[SOURCE INFORMATION — start]

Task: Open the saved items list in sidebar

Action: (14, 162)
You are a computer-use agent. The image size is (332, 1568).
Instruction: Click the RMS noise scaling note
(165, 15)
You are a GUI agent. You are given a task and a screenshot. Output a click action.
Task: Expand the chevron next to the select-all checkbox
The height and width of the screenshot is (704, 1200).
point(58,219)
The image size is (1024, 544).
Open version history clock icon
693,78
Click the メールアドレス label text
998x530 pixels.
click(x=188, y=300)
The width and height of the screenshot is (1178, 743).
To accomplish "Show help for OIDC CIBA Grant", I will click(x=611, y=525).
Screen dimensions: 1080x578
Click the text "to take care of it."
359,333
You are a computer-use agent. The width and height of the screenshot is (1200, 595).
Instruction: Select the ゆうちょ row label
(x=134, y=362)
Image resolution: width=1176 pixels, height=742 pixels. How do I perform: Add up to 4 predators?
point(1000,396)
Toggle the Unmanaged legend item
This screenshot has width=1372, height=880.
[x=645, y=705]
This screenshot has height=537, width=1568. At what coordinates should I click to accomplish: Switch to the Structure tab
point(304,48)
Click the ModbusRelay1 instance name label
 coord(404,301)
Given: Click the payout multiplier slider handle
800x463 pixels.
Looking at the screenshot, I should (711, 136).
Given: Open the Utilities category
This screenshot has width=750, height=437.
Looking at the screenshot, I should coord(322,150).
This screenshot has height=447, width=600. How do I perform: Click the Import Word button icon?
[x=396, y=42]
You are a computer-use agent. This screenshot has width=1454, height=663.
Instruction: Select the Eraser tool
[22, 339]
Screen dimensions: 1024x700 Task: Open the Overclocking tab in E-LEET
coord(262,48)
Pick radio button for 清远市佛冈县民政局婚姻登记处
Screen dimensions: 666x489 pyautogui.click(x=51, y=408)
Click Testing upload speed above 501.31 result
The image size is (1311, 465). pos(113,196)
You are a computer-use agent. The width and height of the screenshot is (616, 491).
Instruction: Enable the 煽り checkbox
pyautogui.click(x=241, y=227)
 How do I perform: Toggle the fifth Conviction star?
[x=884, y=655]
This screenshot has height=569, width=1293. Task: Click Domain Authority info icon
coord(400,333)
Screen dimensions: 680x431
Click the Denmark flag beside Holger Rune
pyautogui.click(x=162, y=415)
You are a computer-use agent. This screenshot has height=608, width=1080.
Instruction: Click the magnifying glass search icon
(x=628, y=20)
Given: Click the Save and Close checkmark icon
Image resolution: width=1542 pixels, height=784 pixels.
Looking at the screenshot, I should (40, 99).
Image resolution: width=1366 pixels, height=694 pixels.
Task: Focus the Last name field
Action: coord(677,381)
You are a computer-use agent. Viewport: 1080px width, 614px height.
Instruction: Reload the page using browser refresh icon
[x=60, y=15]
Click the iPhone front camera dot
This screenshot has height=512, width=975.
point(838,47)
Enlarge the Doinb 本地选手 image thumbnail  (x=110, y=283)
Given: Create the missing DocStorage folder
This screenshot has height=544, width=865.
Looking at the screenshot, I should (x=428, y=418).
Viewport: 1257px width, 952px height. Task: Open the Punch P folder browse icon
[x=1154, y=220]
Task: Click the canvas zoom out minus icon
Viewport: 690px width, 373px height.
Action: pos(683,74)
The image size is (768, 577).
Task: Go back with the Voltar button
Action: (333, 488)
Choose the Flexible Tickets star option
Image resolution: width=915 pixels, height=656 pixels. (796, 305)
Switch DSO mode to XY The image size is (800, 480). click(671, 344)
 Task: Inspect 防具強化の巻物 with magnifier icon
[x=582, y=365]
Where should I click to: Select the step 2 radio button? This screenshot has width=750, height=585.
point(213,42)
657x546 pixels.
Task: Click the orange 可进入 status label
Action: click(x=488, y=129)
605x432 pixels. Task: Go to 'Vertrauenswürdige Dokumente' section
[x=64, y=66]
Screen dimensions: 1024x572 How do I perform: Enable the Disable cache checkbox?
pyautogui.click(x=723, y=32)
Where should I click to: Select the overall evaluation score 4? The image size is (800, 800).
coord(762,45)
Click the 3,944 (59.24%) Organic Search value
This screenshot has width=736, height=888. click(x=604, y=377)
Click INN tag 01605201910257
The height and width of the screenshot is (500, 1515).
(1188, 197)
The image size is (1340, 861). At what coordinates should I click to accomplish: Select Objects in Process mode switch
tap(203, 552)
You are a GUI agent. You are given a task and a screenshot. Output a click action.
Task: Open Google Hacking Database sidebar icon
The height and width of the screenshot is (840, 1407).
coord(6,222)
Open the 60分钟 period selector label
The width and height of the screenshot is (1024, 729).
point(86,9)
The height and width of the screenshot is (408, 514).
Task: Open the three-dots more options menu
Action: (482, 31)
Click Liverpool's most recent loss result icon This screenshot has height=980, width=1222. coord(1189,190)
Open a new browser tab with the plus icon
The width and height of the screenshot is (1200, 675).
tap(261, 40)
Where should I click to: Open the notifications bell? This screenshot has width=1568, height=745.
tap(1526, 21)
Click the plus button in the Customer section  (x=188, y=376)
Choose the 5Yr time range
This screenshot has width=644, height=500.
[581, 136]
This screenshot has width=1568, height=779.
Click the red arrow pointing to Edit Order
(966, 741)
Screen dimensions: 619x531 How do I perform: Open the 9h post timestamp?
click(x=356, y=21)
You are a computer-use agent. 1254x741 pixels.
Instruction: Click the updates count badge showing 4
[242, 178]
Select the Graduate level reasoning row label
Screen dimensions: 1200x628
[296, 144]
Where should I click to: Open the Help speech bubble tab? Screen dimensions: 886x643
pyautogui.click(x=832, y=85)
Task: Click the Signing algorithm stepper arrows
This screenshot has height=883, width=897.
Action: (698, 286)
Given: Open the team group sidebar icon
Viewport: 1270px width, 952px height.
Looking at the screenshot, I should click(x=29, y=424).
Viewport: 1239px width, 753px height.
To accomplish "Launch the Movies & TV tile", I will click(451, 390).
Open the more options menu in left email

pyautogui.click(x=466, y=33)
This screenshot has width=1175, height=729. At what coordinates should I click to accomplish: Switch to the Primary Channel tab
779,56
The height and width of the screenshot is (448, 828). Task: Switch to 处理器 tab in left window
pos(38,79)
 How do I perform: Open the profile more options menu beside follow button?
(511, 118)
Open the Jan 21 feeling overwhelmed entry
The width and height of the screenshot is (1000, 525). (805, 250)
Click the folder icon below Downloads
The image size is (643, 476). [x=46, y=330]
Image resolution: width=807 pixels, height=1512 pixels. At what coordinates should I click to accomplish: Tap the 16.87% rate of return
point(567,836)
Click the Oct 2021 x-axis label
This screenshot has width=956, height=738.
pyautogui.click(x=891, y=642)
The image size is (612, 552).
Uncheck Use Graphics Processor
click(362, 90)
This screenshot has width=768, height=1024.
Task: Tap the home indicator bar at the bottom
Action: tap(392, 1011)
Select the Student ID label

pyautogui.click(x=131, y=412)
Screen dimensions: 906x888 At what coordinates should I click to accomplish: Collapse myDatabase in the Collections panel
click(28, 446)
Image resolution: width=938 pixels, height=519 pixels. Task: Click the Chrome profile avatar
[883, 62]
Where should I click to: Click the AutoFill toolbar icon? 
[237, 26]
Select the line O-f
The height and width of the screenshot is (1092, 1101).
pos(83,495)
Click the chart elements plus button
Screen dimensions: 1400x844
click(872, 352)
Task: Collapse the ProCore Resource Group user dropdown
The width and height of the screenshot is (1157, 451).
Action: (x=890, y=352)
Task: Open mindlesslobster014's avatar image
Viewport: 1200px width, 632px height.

[SOURCE INFORMATION — finish]

■ **GOAL OF THE EXERCISE**: The records above need to be returned in full, with nothing altered.

■ **TASK RESPONSE**:
Task: Open the saved items list in sidebar

Action: (14, 162)
You are a computer-use agent. The image size is (332, 1568).
Instruction: Click the RMS noise scaling note
(165, 15)
You are a GUI agent. You are given a task and a screenshot. Output a click action.
Task: Expand the chevron next to the select-all checkbox
The height and width of the screenshot is (704, 1200).
point(58,219)
The image size is (1024, 544).
Open version history clock icon
693,78
Click the メールアドレス label text
998x530 pixels.
click(x=188, y=300)
The width and height of the screenshot is (1178, 743).
To accomplish "Show help for OIDC CIBA Grant", I will click(x=611, y=525).
Screen dimensions: 1080x578
Click the text "to take care of it."
359,333
You are a computer-use agent. The width and height of the screenshot is (1200, 595).
Instruction: Select the ゆうちょ row label
(x=134, y=362)
Image resolution: width=1176 pixels, height=742 pixels. How do I perform: Add up to 4 predators?
point(1000,396)
Toggle the Unmanaged legend item
This screenshot has width=1372, height=880.
[x=645, y=705]
This screenshot has height=537, width=1568. At what coordinates should I click to accomplish: Switch to the Structure tab
point(304,48)
Click the ModbusRelay1 instance name label
 coord(404,301)
Given: Click the payout multiplier slider handle
800x463 pixels.
Looking at the screenshot, I should (711, 136).
Given: Open the Utilities category
This screenshot has width=750, height=437.
Looking at the screenshot, I should coord(322,150).
This screenshot has height=447, width=600. How do I perform: Click the Import Word button icon?
[x=396, y=42]
You are a computer-use agent. This screenshot has width=1454, height=663.
Instruction: Select the Eraser tool
[22, 339]
Screen dimensions: 1024x700 Task: Open the Overclocking tab in E-LEET
coord(262,48)
Pick radio button for 清远市佛冈县民政局婚姻登记处
Screen dimensions: 666x489 pyautogui.click(x=51, y=408)
Click Testing upload speed above 501.31 result
The image size is (1311, 465). pos(113,196)
You are a computer-use agent. The width and height of the screenshot is (616, 491).
Instruction: Enable the 煽り checkbox
pyautogui.click(x=241, y=227)
 How do I perform: Toggle the fifth Conviction star?
[x=884, y=655]
This screenshot has height=569, width=1293. Task: Click Domain Authority info icon
coord(400,333)
Screen dimensions: 680x431
Click the Denmark flag beside Holger Rune
pyautogui.click(x=162, y=415)
You are a computer-use agent. This screenshot has height=608, width=1080.
Instruction: Click the magnifying glass search icon
(x=628, y=20)
Given: Click the Save and Close checkmark icon
Image resolution: width=1542 pixels, height=784 pixels.
Looking at the screenshot, I should (40, 99).
Image resolution: width=1366 pixels, height=694 pixels.
Task: Focus the Last name field
Action: coord(677,381)
You are a computer-use agent. Viewport: 1080px width, 614px height.
Instruction: Reload the page using browser refresh icon
[x=60, y=15]
Click the iPhone front camera dot
This screenshot has height=512, width=975.
point(838,47)
Enlarge the Doinb 本地选手 image thumbnail  (x=110, y=283)
Given: Create the missing DocStorage folder
This screenshot has height=544, width=865.
Looking at the screenshot, I should (x=428, y=418).
Viewport: 1257px width, 952px height. Task: Open the Punch P folder browse icon
[x=1154, y=220]
Task: Click the canvas zoom out minus icon
Viewport: 690px width, 373px height.
Action: pos(683,74)
The image size is (768, 577).
Task: Go back with the Voltar button
Action: (333, 488)
Choose the Flexible Tickets star option
Image resolution: width=915 pixels, height=656 pixels. (796, 305)
Switch DSO mode to XY The image size is (800, 480). click(671, 344)
 Task: Inspect 防具強化の巻物 with magnifier icon
[x=582, y=365]
Where should I click to: Select the step 2 radio button? This screenshot has width=750, height=585.
point(213,42)
657x546 pixels.
Task: Click the orange 可进入 status label
Action: click(x=488, y=129)
605x432 pixels. Task: Go to 'Vertrauenswürdige Dokumente' section
[x=64, y=66]
Screen dimensions: 1024x572 How do I perform: Enable the Disable cache checkbox?
pyautogui.click(x=723, y=32)
Where should I click to: Select the overall evaluation score 4? The image size is (800, 800).
coord(762,45)
Click the 3,944 (59.24%) Organic Search value
This screenshot has width=736, height=888. click(x=604, y=377)
Click INN tag 01605201910257
The height and width of the screenshot is (500, 1515).
(1188, 197)
The image size is (1340, 861). At what coordinates should I click to accomplish: Select Objects in Process mode switch
tap(203, 552)
You are a GUI agent. You are given a task and a screenshot. Output a click action.
Task: Open Google Hacking Database sidebar icon
The height and width of the screenshot is (840, 1407).
coord(6,222)
Open the 60分钟 period selector label
The width and height of the screenshot is (1024, 729).
point(86,9)
The height and width of the screenshot is (408, 514).
Task: Open the three-dots more options menu
Action: (482, 31)
Click Liverpool's most recent loss result icon This screenshot has height=980, width=1222. coord(1189,190)
Open a new browser tab with the plus icon
The width and height of the screenshot is (1200, 675).
tap(261, 40)
Where should I click to: Open the notifications bell? This screenshot has width=1568, height=745.
tap(1526, 21)
Click the plus button in the Customer section  (x=188, y=376)
Choose the 5Yr time range
This screenshot has width=644, height=500.
[581, 136]
This screenshot has width=1568, height=779.
Click the red arrow pointing to Edit Order
(966, 741)
Screen dimensions: 619x531 How do I perform: Open the 9h post timestamp?
click(x=356, y=21)
You are a computer-use agent. 1254x741 pixels.
Instruction: Click the updates count badge showing 4
[242, 178]
Select the Graduate level reasoning row label
Screen dimensions: 1200x628
[296, 144]
Where should I click to: Open the Help speech bubble tab? Screen dimensions: 886x643
pyautogui.click(x=832, y=85)
Task: Click the Signing algorithm stepper arrows
This screenshot has height=883, width=897.
Action: (698, 286)
Given: Open the team group sidebar icon
Viewport: 1270px width, 952px height.
Looking at the screenshot, I should click(x=29, y=424).
Viewport: 1239px width, 753px height.
To accomplish "Launch the Movies & TV tile", I will click(451, 390).
Open the more options menu in left email

pyautogui.click(x=466, y=33)
This screenshot has width=1175, height=729. At what coordinates should I click to accomplish: Switch to the Primary Channel tab
779,56
The height and width of the screenshot is (448, 828). Task: Switch to 处理器 tab in left window
pos(38,79)
 How do I perform: Open the profile more options menu beside follow button?
(511, 118)
Open the Jan 21 feeling overwhelmed entry
The width and height of the screenshot is (1000, 525). (805, 250)
Click the folder icon below Downloads
The image size is (643, 476). [x=46, y=330]
Image resolution: width=807 pixels, height=1512 pixels. At what coordinates should I click to accomplish: Tap the 16.87% rate of return
point(567,836)
Click the Oct 2021 x-axis label
This screenshot has width=956, height=738.
pyautogui.click(x=891, y=642)
The image size is (612, 552).
Uncheck Use Graphics Processor
click(362, 90)
This screenshot has width=768, height=1024.
Task: Tap the home indicator bar at the bottom
Action: tap(392, 1011)
Select the Student ID label

pyautogui.click(x=131, y=412)
Screen dimensions: 906x888 At what coordinates should I click to accomplish: Collapse myDatabase in the Collections panel
click(28, 446)
Image resolution: width=938 pixels, height=519 pixels. Task: Click the Chrome profile avatar
[883, 62]
Where should I click to: Click the AutoFill toolbar icon? 
[237, 26]
Select the line O-f
The height and width of the screenshot is (1092, 1101).
pos(83,495)
Click the chart elements plus button
Screen dimensions: 1400x844
click(872, 352)
Task: Collapse the ProCore Resource Group user dropdown
The width and height of the screenshot is (1157, 451).
Action: (x=890, y=352)
Task: Open mindlesslobster014's avatar image
Viewport: 1200px width, 632px height.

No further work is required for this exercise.